Full Mouth Dental Implants Procedure

Patients that are evaluating treatment options to replace all their missing teeth, may find that systems utilizing dental implants offer superior results. These restorations not only replace the lost teeth, but the missing roots as well. This article will examine the procedure involved with full mouth dental implants and the advantages these systems provide over conventional dentures or dental bridges.

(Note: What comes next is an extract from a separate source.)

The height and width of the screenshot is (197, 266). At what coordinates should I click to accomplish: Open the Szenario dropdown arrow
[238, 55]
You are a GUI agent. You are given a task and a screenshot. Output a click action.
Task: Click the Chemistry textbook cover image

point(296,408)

How are Dental Implants Placed?

The process begins with an initial evaluation at the dentist or oral surgeon’s office. The practitioner will perform an examination of the patient’s mouth, take X-rays, and determine the best course of action to take. Once the treatment plan is determined, the patient progresses to surgery to place the implants.
The dental implants, which look like posts or screws, are surgically placed into the patient’s jawbone. Titanium is often used for the implant posts because the of the material’s superior biocompatibility with bone. To make the patient comfortable during surgery, local or general anesthesia will be used.

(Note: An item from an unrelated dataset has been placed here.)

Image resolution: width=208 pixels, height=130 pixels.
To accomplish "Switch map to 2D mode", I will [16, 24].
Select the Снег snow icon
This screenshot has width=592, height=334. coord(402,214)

Once the implants have been placed, a recovery period is needed to allow the devices to fuse with the jawbone. Known as osseointegration, this natural fusion process typically takes between two to six months. This process is vital to creating a sturdy foundation to mount prosthetic teeth and for the long-term efficacy of the dental implants.
Often, a second procedure is needed once the implants and jaw properly heal. During this procedure, the implants are exposed so that extensions, including temporary healing caps and abutments, can be attached. These will complete the foundation upon which replacement teeth can be mounted. Typically, the gums will need a couple weeks to heal after this step. Not all implant systems require the additional procedure as they come with extensions already attached to the implants. The doctor will advise on which system is ideal for the patient.

Depending on how many implants are placed, the device connecting the replacement teeth can be tightened to the implants or clipped to a round ball or bar that a denture snaps onto. Finally, full dentures or full bridges can be created and attached to the abutment (connector between the implant and replacement teeth).

What Advantages do Implant-Based Systems Offer?

There are several benefits from using dental implants compared to other teeth restoration treatments. In addition to functioning, feeling, and looking like natural teeth, implant-supported dentures or bridges are built to be durable and long-lasting. When compared to conventional dentures, implant-supported dentures and bridges are more stable, comfortable, and provide the patient a more normal chewing and biting capacity.

With prolonged use of conventional dentures, the bone that used to surround the roots begins to break down. Because tooth roots are replaced with implant-supported dentures and bridges, these systems help preserve bone better than conventional dentures. The direct integration between the dental implants and the jawbone helps keep the bone healthy.
Implants also offer the advantage of being easier than conventional dentures to maintain. Dental implants can be cleaned like natural teeth meaning flossing and brushing routines are unaffected. And because they are permanently embedded in the jawbone, dental implants do not have to be removed at night or for cleaning.